Pickle data corruption with big tensors

Hello, I’ve experienced a serious data corruption while saving tensors to a pickle file (about 1 giga byte of data). Probably I’ve tried to write to it again before the previous writing was complete? It’s a google colab script that saves data to its google drive environment, and each writing operation came a minute or so after the previous writing… no multithreading involved, just a saving operation in a while loop. How can I make sure that this doesn’t happen again?? Is there a way to check if there’s a file lock, or if there’s a process still writing to it?


it saves like this

torch.save(colonne_out, ‘0.pt’)

after saving the file a lot of times, I tried to load the file but it gave an error

colonne_out = torch.load(pickle_file, map_location=torch.device(device)

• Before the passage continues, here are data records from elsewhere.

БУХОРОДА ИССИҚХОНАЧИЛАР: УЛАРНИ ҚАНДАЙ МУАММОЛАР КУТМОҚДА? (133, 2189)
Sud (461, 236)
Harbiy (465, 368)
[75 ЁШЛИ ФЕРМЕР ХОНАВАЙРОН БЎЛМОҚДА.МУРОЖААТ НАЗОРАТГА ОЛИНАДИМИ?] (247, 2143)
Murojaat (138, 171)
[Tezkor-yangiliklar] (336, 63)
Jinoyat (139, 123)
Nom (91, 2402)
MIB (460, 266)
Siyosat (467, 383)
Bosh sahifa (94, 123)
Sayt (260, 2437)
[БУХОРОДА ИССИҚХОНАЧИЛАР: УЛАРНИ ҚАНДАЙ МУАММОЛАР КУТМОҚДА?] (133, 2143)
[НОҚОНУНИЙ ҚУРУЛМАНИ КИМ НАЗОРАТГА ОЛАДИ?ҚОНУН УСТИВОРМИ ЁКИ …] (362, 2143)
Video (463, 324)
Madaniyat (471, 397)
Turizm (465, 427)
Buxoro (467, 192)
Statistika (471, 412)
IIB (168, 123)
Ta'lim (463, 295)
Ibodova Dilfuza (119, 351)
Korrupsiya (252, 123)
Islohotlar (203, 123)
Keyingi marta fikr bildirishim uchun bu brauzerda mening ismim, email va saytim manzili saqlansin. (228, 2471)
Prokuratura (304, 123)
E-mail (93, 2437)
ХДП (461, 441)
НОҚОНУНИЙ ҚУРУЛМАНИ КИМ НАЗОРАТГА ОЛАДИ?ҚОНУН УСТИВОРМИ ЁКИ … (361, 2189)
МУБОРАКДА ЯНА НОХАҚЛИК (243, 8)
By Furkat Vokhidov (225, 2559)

RuntimeError Traceback (most recent call last)

in ()
1 # se sono offline, carico il file delle colonne di output
----> 2 colonne_out = torch.load(pickle_file, map_location=torch.device(device))

1 frames

/usr/local/lib/python3.7/dist-packages/torch/serialization.py in init(self, name_or_buffer)
240 class _open_zipfile_reader(_opener):
241 def init(self, name_or_buffer) → None:
→ 242 super(_open_zipfile_reader, self).init(torch._C.PyTorchFileReader(name_or_buffer))

RuntimeError: PytorchStreamReader failed reading zip archive: failed finding central directory

I cannot reproduce the issue using this small example:

# 4GB
x = torch.randn(1024**3)

for _ in range(10):
    torch.save(x, "tmp.pt")
    y = torch.load("tmp.pt")

Could you check, if you are hitting the same error using my code?

1 Like

Thanks for your feedback I’ve made it run long enough on google colab and I got no error. Since it happened to me at least once a week, I wonder where the error came from. Anyway, how does the corruption happen? Is there a way to check if the data has been written, or the only solution is trying to load it to check it?

Often file corruptions are caused by writes to the same files from multiple processes. Since you have apparently excluded this issue I don’t know what might be causing this error as I haven’t seen it before.

1 Like